The Theory of Nymity

Detweiler was the first to pioneer the "theory of nymity".  Observing
that various forms of anonymity and pseudonymity were blurred in the
popular consciousness and that the subject was awash with irrational
emotionalism and ill-defined terms, he sought to formalize and
crystalize the fundamental concepts and distinctions involved.

The cypherpunks definitely pioneered forms of nymity, and passionately
champion the general issue, particulary its ramifications in
cyberspace; however they refuse to confront the issue openly and
overtly, suggesting they perceive some sort of stigma or taboo
associated with their practices. They also refuse to contemplate
negative or potentially disastrous social effects of the associated
scenarios, asserting all forms of nymity are either indistinguishable
or essentially morally neutral practices that invariably extend the
rights of the individual in the face of the oppressive State or
massive corporations. They see all forms of nymity as merely one
unified hacksaw of the serf, useful and effective in cutting away
chains of bondage in the Sisyphean struggle for privacy.

Detweiler confronted the diverse implications of nymity by elevating
the subject of "nymity" to a study complete in itself. Abstracting
from his writings, Detweiler considered the concept of a "nym 
spectrum" involving the key concepts of receiver of a message,
sender, and identity. At various points on the nym spectrum, the
receiver has varying degrees of knowledge about the identity of the
sender.

In a Detweilerian model of nymity, an abstract communications space
exists in which messages and their identification can be dissociated
from their senders while still being directed at receivers. A set of
"formal senders" is juxtaposed or overlaid on top of the "actual
senders" analogous to the way formal and actual parameters in
structured computer programs are defined and related.
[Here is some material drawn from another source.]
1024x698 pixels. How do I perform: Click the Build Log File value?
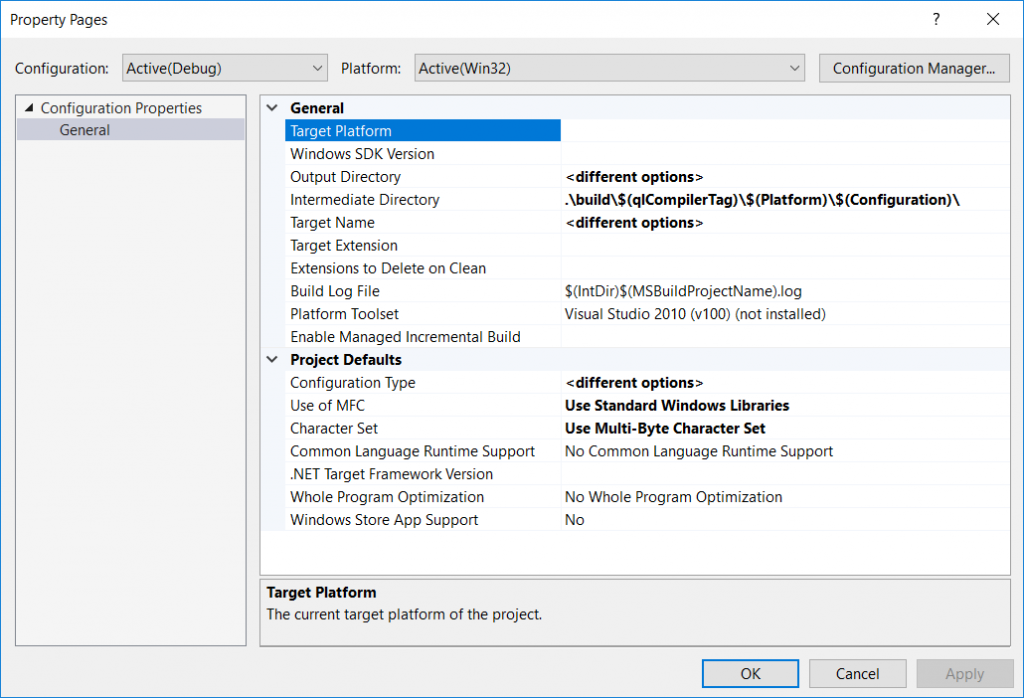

A "formal sender" is the labeled origination of a message sent by an
"actual sender", who may or may not be identified. The "formal
sender" may be identified in some way that is independent from the
"actual sender" identification. If an actual sender A is identified
as sender B in the message, B is the "formal identification" for the
sender whose "actual identity" is A.

Detweiler defined the various forms of nymity based on the knowledge
of the sender, say party C. This is his critical distinction that
cypherpunks denied, arguing that all the forms of nymity he saw a
difference between were really interchangeable and indistinguishable,
and therefore identical. They do not recognize any relevance of the
"knowledge" or mental state of the receiver in  regards to messages.
(In a sense the  philosophy is similar to behaviorism in asserting
the invalidity of internal mental state.)

A "true name" is defined as a situation where the message is
identified from the actual sender, e.g. message sender is identified
as "A" who actually sent it.

An "anonymous" message is a message with no identification whatsoever.
Detweiler sometimes called this "hit and run anonymity". There is no
attribution in the message to any sender, either formal or actual.
Entity "C" knows the message could be from anyone.

A "pseudonym" is defined as a situation where the message has an
identification, but the receiver is correctly aware that the
identification on the message is not the actual identification. I.e.
C receives a message labelled as originating from "B", but C knows
that "B" is a nym for some other party that *could be* (but not
*necessarily*) actually  identified as "A".

Detweiler defined "pseudoanonymity" as the blurred situation between
the anonymous and the pseudonymous message. The receiver C sees a
message as originating from "B", but C is not aware that "B" is a
formal nym that may actually identify some other party such as A.
Entity A is said to be "pseudospoofing" entity C.

The cypherpunks argue that there is in principle no difference between
Detweiler's "pseudoanonymity" and the classic "pseudonymity", stating
that anywhere there is an "actual" nym, a receiver cannot be sure it
is not really a formal one, and vice versa (i.e., any nym is
potentially a pseudonym or true name). In fact they say there is
fundamentally no distinction to be made between formal and actual
nyms.

The critical question is of course is how "actual" and "formal" nyms
are defined. What does it mean to "identify" a sender with a nym?
Detweiler adapted to the ambiguities in the following way. He defined
the "actual nym" (or, interchangeably, the "true name") as an
identification for party A if for every context where an actual nym
applies, that party is identified as A. Call this the "actual nym
scenario".  The definition appears to be somewhat circular but he was
able to derive conclusions from the premise.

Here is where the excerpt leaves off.